Some families in the community felt threatened by the Freeborn’s unconventional efforts, likely because various prizes (including camp vouchers, stuffed animals and apparel) are given out by local councils to girls who sell a certain amount of boxes. “If you have an individual girl that creates a Web presence, she can suck the opportunity from other girls,” says Matthew Markie, a parent who remains involved in Girl Scouts even though his three daughters are well into their 20s. 

In these disputes, safety concerns were a red herring that obscured claims of unfair advantages. But in the current cookie-selling set-up, troops and scouts backed by money already have a leg up. Giving individual scouts prizes with real monetary value seems beside the point of a fundraising campaign—especially since, without allowing scouts to broaden their customer base outside of their families, friends, and immediate geographic networks through true ecommerce, cookie sales can magnify social stratification. Wealthy grandparents and neighbors can buy dozens of boxes from their nearest scouts, while others might struggle to sell just a few units, giving economically privileged scouts and troops a significant head start. Unfettered online sales would allow girls to expand their networks, using their creativity and Internet savvy, not just their social connections, to raise funds for troop activities.

By demanding that scouts initiate every sale “in true Girl Scout style” and limit social media marketing to friends and family, Girl Scouts undermines the two primary purposes of its cookie sales program: fundraising and education in entrepreneurship.
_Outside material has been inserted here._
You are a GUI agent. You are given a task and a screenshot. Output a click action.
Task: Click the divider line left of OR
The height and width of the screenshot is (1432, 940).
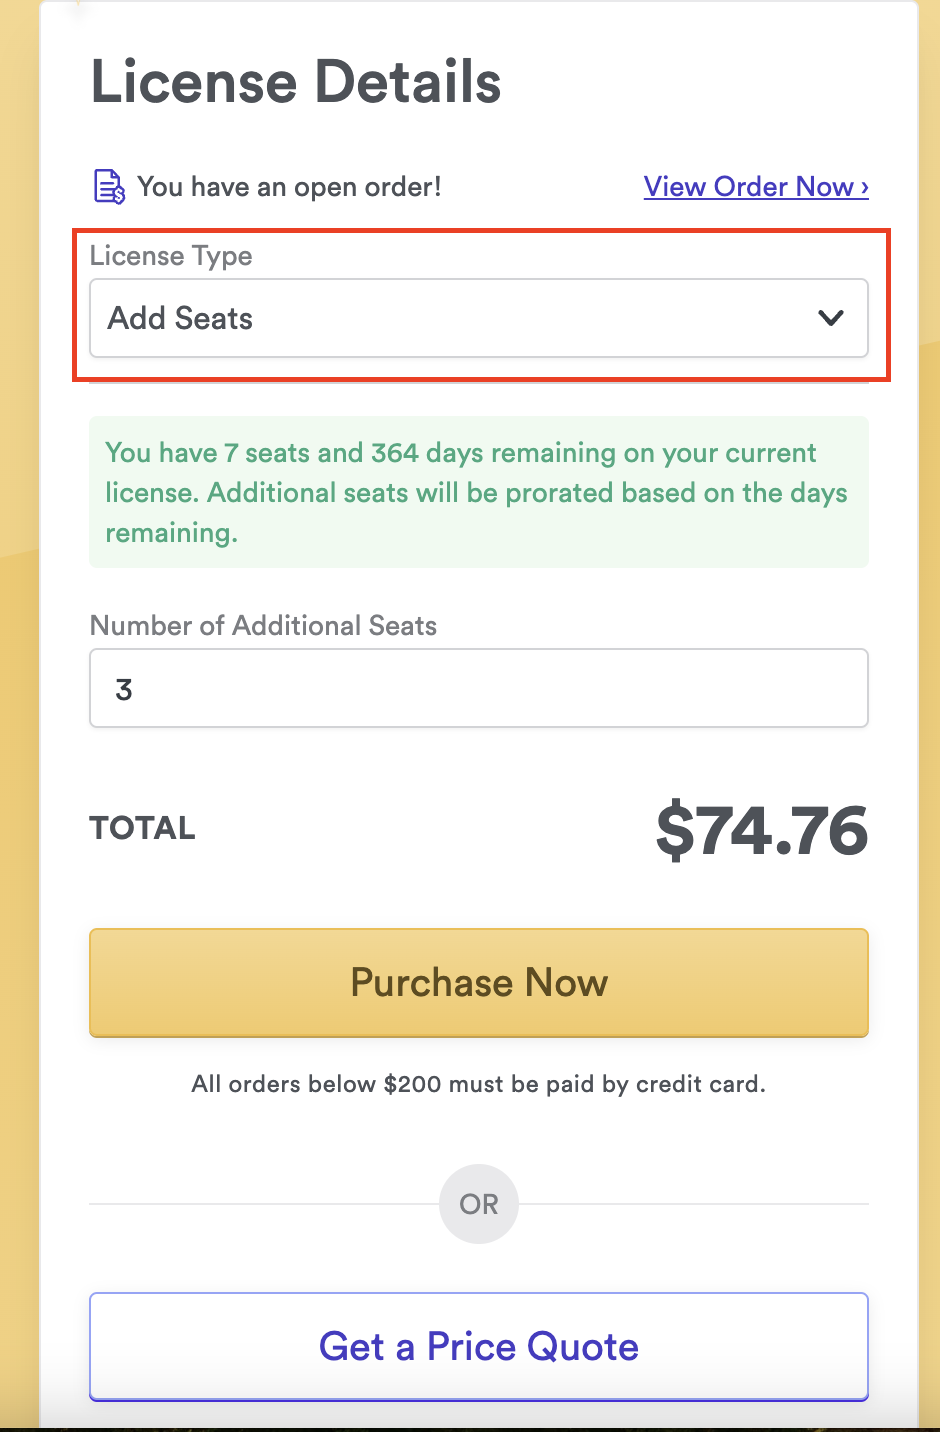(262, 1204)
Just over 1 percent of the 194 million boxes of Girl Scout cookies sold last year came from online orders, leaving lots of room for financial growth. There’s no reason why education and fundraising should be wholly linked when one is hampering the other. If Girl Scout leadership believes that online sales without a scout’s initial overture would take away from the educational benefits of the program—which could include skills in web development, social-media marketing, and e-commerce platforms—the organization could give scouts other opportunities to learn. The other lessons cookie-selling imparts—dealing with rejection, overcoming stigma, working as a team—could be gleaned from an activity like scout recruiting, since Girl Scout membership and revenue have both flagged in recent years.

Of course, there are people who buy Girl Scout because they want to support the scouts, or because an ambush sales pitch is hard to ignore, and a person-to-person encounter is still the best way to snag these potential customers. The only boxes of Girl Scout cookies I bought last year came from a table of girls, stationed outside a Metro entrance, who were too earnest and adorable to turn down.

But there will always be people who want to buy Girl Scout cookies because they love eating Girl Scout cookies, and direct online sales would give them an easy way to buy. For girls preparing for the 21st-century marketplace, meeting customers where they’re at is a lesson worth learning.